Clinical Project Manager

작업 내용

RESPONSIBILITIES:

1.Responsible for planning, coordinating, and leading clinical.

2.Oversee the project resources, budget, progress, and compliance with regulations and international standards.

3.Communicate with stakeholders, train and evaluate staff, select and coordinate with vendors, and ensure the safety of patients and the quality of data.

4.Lead the cross-functional project team and deliver the project on time and on-budget.

MINIMUM QUALIFICATIONS | EDUCATION/EXPERIENCE:

• Master’s degree in Life Science/ Molecular Biology/ Biotechnology, or equivalent combination of education and experience.

• Strong written and oral communication, and technical writing skills in both English and Chinese.

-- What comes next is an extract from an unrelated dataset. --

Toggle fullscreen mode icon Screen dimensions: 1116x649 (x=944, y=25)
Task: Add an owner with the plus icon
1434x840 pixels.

• At least 5 years or more of direct experience in a clinical research function in a regulated environment (medical devices/pharmaceutical industry).

PREFERRED QUALIFICATIONS:

This is a role which is well suited for a talented, self-motivated individual, detail-oriented, and eager to collaborate, and ready to join a new clinical operation team at our firm.

˙ Ability to build effective relationships with internal and external trial partners.

˙ Ability to provide advice and support to trial investigator and staff where needed.

˙ Superior problem solving, ability to manage and prioritize workload effectively.

˙ Knowledge of the pharmaceutical or IVD industry, terminology, and practices.

Knowledge of TFDA regulations and their practical implementation. Experiences in global studies is a plus.